Among those in phone group, what accounts for variation in mobile money use? While the sample size of the phone group is relatively small (N=150) and we should treat these findings at suggestive at best, interestingly uptake and usage of mobile money by those in the phone group does not appear to be constrained by age, level of income, prior familiarity with mobile technology, prior use of mobile money, the number of phones in the household, marital status, household bargaining power, or access to electricity. The only factor that has a consistent and significant additive effect on mobile money use is education or literacy.

For a briefing on some of the preliminary findings on the pathway from mobile phone ownership to uptake and usage of DFS from phase 2, please see here.

Phase 2 has been generously supported by ITPIR at W&M, the Reves Center for International Studies at W&M, and Tigo Tanzania’s Office of Corporate Social Responsibility.
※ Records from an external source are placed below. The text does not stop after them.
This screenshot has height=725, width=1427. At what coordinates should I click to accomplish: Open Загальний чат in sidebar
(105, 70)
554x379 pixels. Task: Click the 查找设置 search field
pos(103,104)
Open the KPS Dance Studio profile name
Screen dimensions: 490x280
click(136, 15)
Phase 3: Mobile Phone Ownership and Uptake and Usage of Digital Financial Services (2016-2017)

Building on the success of Phases 1 and 2, Phase 3 was launched in summer 2016 and involves 2,000 women. Supported by a grant to REPOA from the Bill and Melinda Gates Foundation, the experiment is currently underway in five different regions of Tanzania (Arusha, Mwanza, Tanga, Iringa, and Njombe). Through a full-factorial design, it analyzes the impact of basic mobile phones, smartphones, mobile credit vouchers, and solar-powered chargers on the uptake of digital financial services and on women’s welfare. Data will be collected at midline in March 2017 and again at endline in September 2017.